In seguito agli accertamenti dei NAS, a un medico di famiglia è stata irrogata una sanzione di 20 mila euro perché depositava le prescrizioni per i pazienti in una scatola situata sul muro esterno del proprio studio, senza inserirle in buste chiuse.
Di conseguenza, le prescrizioni dei farmaci e delle visite mediche potevano essere conosciute da chiunque e non solo dai diretti interessati.
Il Garante della Privacy ha specificato che i dati relativi alla salute possono diventare noti a terzi soltanto se è il paziente ad autorizzarlo, tramite delega scritta. Anche quando le ricette vengono lasciate presso la sala d’attesa dello studio medico o le farmacie per il ritiro, dunque, devono essere necessariamente poste in buste chiuse.
In caso contrario, si viola la privacy dei pazienti. Come si legge dal provvedimento del Garante, “la disciplina in materia di protezione dei dati personali vieta espressamente la diffusione di dati idonei a rivelare lo stato di salute degli interessati“.

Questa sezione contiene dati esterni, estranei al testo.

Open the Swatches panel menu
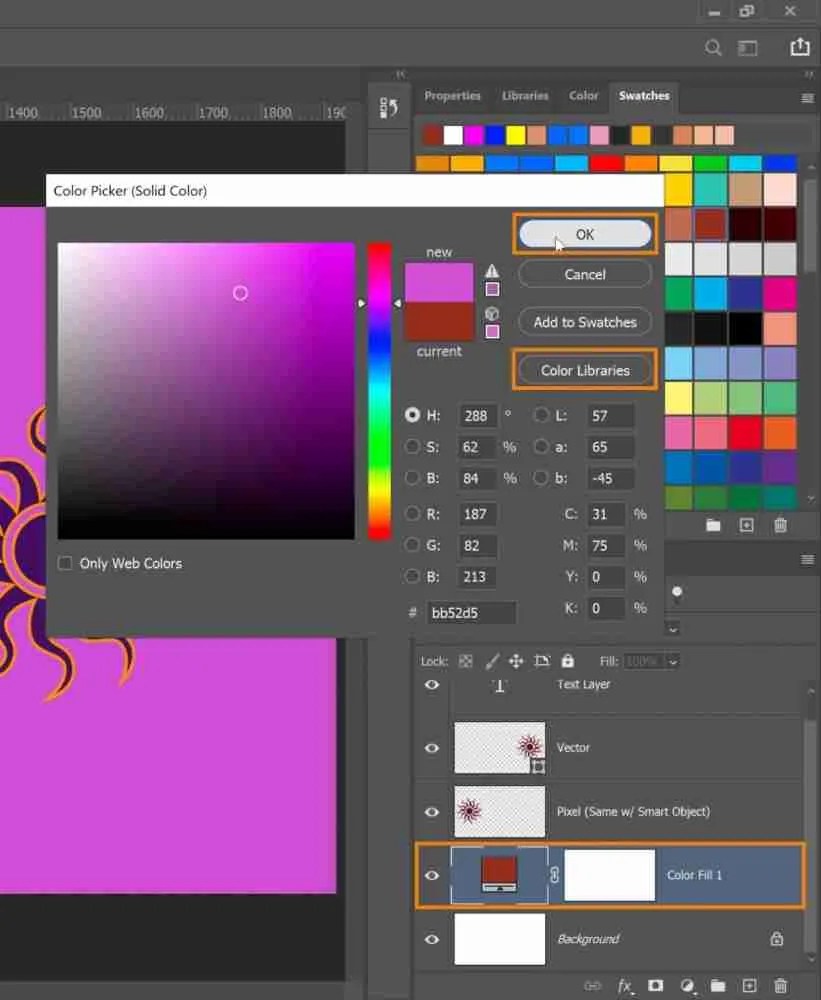821x1000 pixels. click(x=807, y=99)
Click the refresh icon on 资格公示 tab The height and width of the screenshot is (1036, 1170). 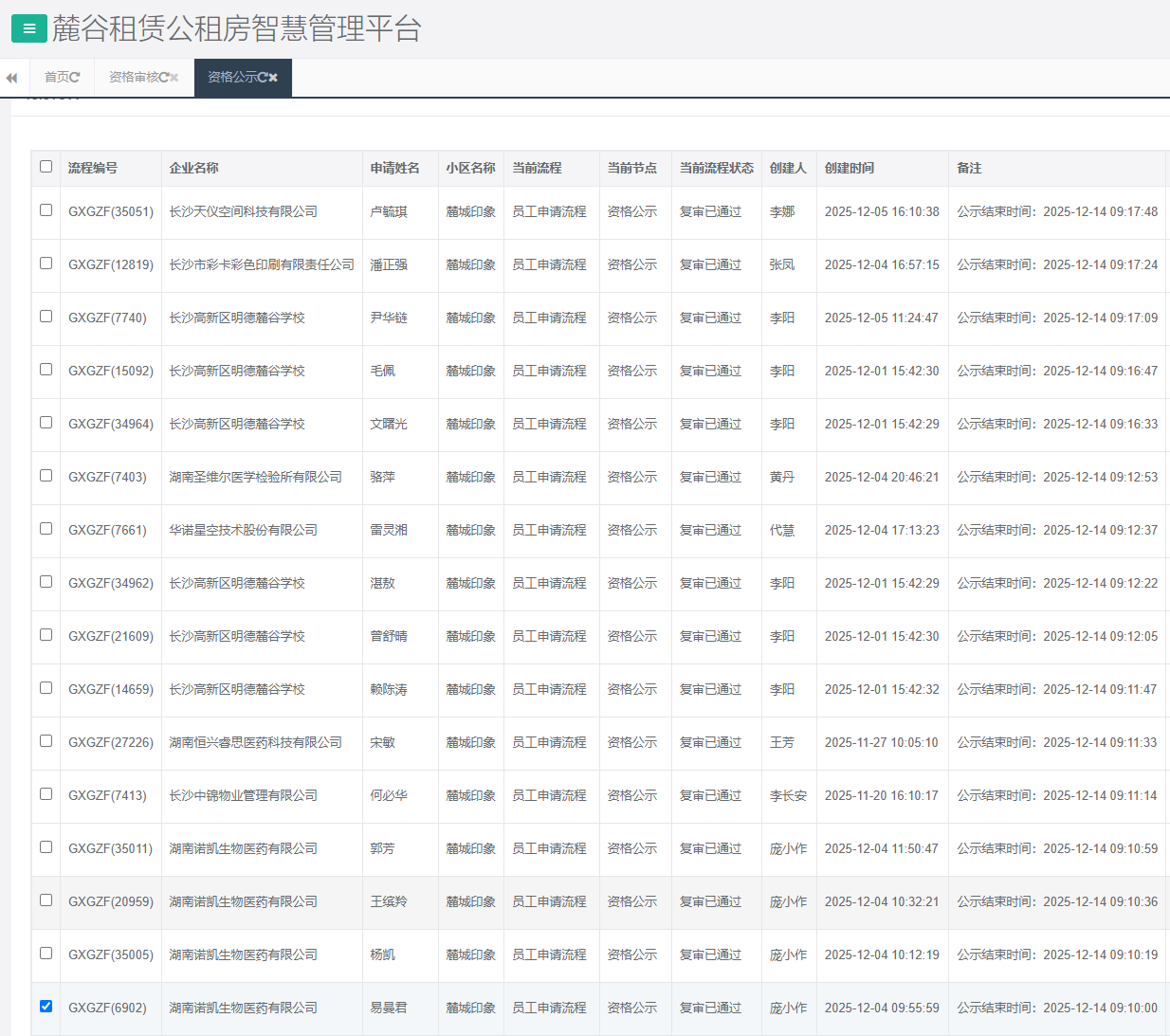[262, 78]
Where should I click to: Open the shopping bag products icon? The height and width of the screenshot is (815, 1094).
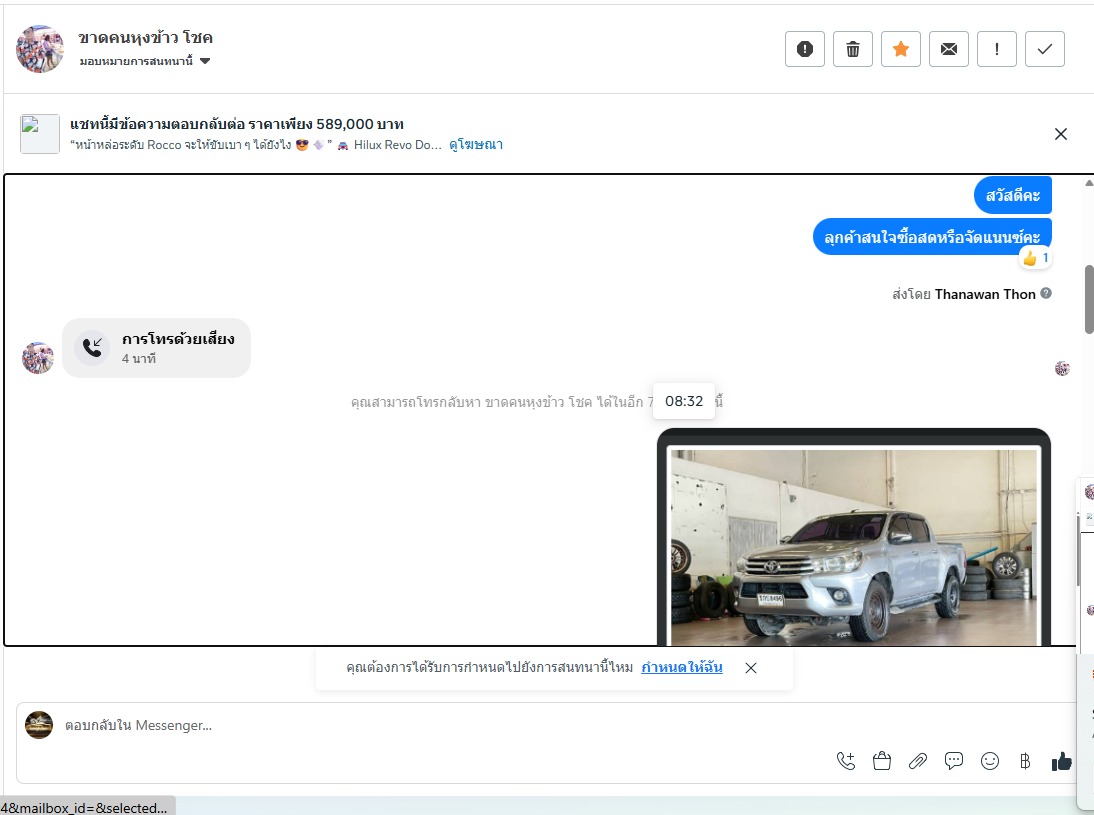[882, 761]
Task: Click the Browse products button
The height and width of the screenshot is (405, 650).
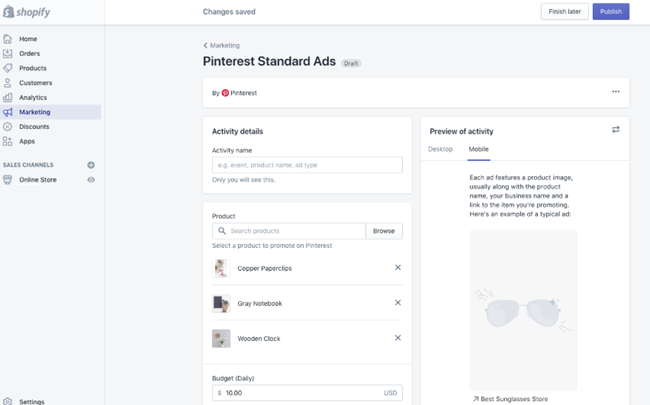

Il secondo provvedimento, invece, riguarda il caso di un centro di medicina estetica che ha pubblicato, sul suo profilo social, il video di un intervento in cui, per più di 30 secondi, viene mostrato il volto di un paziente, senza che quest’ultimo abbia mai prestato il consenso alle riprese e alla divulgazione delle immagini.
L’Autorità a difesa della privacy ha sancito che la diffusione di immagini o informazioni relative a procedure mediche, anche se fatte a fini di divulgazione o scientifica, è assolutamente vietata se il paziente non è stato precedentemente informato e abbia dato il proprio specifico consenso. In alternativa, i dati possono essere diffusi solo in forma anonima e le immagini dei volti rese non riconoscibili.